Baylor researchers and collaborators seek answers to how leopard seals survive in the extreme polar environment in first-of-its-kind study

Peer-Reviewed Publication

BAYLOR UNIVERSITY

Leopard seal one 

IMAGE: BAYLOR MARINE BIOLOGIST SARAH KIENLE WAS PART OF A RESEARCH TEAM THAT COLLECTED BASELINE DATA ON THE ECOLOGY AND PHYSIOLOGY OF 22 LEOPARD SEALS, THE FIRST TIME THIS KIND OF DATA HAS BEEN GATHERED ON THE ENIGMATIC APEX PREDATOR OF THE ANTARCTIC. view more 

CREDIT: RESEARCH TEAM

WACO, Texas (Aug. 26, 2022) – Baylor University marine biologist Sarah Kienle, Ph.D., has always been fascinated by leopard seals. These prehistoric, reptilian-looking seals are often portrayed as scary villains in movies such as “Happy Feet” and “Eight Below,” but little is known about their basic biology. The combination of the extreme climate in Antarctica, the species’ solitary habits and their lethal reputation makes leopard seals one of the most difficult top predators to study on Earth.

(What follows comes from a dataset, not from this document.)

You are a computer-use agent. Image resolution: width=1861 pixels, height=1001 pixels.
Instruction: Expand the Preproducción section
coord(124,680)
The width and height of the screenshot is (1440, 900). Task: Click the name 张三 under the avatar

In a first-of-its-kind study funded by the National Science Foundation awarded to professor Daniel Costa (lead PI; UCSC), associate professor Stephen Trumble, Ph.D. (Baylor), professor Shane Kanatous, Ph.D. (Colorado State University), wildlife biologist Mike Goebel, Ph.D. (NOAA), and professor Daniel Crocker, Ph.D. (Sonoma State University), the PIs and Kienle (a graduate student and postdoctoral researcher at the time) set out with one shared goal: to learn more about leopard seals. Over the course of two years, the research group studied 22 leopard seals off the Western Antarctic Peninsula, an area rapidly warming and changing. They weighed and measured each seal and followed each seal’s activities and dive patterns using satellite/GPS tags. 

In the study published in Frontiers of Marine Science – “Plasticity in the morphometrics and movements of an Antarctic apex predator, the leopard seal” – Kienle (first author) and the team documented the flexible behaviors and traits that may offer leopard seals the resilience needed to survive the extreme climate and environmental disturbances occurring around Antarctica.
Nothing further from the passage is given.